O ministro André Mendonça foi sorteado na terça-feira, 07 de abril, para relatar a ação movida pelo ex-presidente Jair Bolsonaro contra o deputado federal André Janones no Supremo Tribunal Federal.
A defesa de Bolsonaro acionou a Corte após a divulgação de um vídeo em que Janones o chama de “vagabundo” e “ladrão”. Na gravação, Janones comentava a concessão de prisão domiciliar ao ex-presidente.
Os advogados afirmam que as declarações configuram os crimes de injúria e difamação e pedem indenização de R$ 50 mil.

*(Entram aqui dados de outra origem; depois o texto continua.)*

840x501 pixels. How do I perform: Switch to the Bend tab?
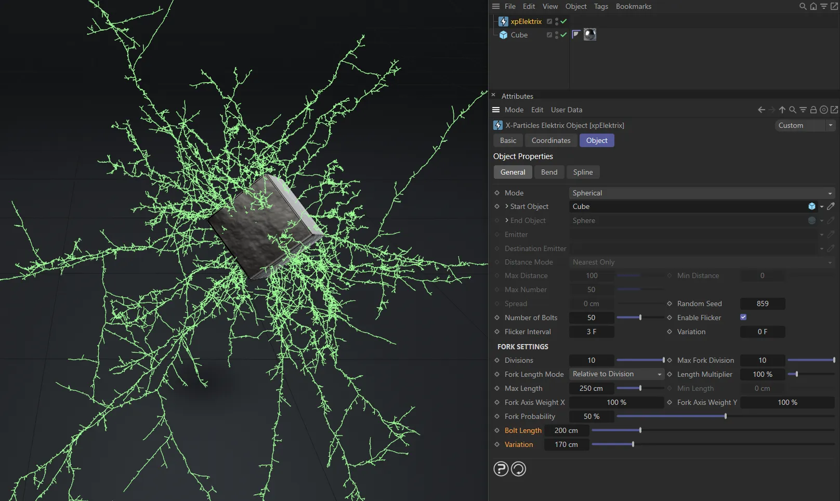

As publicações foram feitas nas redes sociais do deputado entre os dias 25 e 28 de março.
Em uma das postagens, Janones afirmou: “Esse vagabundo ladrão que mandou matar o Lula, mandou matar o Alckmin, esse safado está indo para casa para articular contra o fim da escala 6×1”. Em seguida, acrescentou que Bolsonaro, em prisão domiciliar, iria “articular com o Trump” sobre as eleições.

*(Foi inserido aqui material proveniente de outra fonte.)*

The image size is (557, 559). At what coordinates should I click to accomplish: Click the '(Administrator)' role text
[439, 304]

A defesa sustenta que as declarações foram feitas fora do período eleitoral, o que afastaria a possibilidade de enquadramento como propaganda política ou manifestação protegida pela legislação eleitoral.
Na queixa-crime, os advogados afirmam que Bolsonaro não é autor de crimes de homicídio e destacam que ele próprio foi vítima de uma tentativa de homicídio em 2018. Também classificam como falsas as alegações de que ele estaria articulando contra a pauta da escala 6×1 ou atuando em conjunto com Donald Trump para prejudicar o país.
“Tais afirmações constituem imputação de fatos ofensivos à reputação do querelante”, diz a defesa. “Na medida em que insinuam a prática de atos politicamente desonestos e contrariedade ao interesse público, sem qualquer respaldo factual”.
A equipe de comunicação de André Janones foi procurada, mas não se manifestou até o momento, conforme informações da revista Oeste.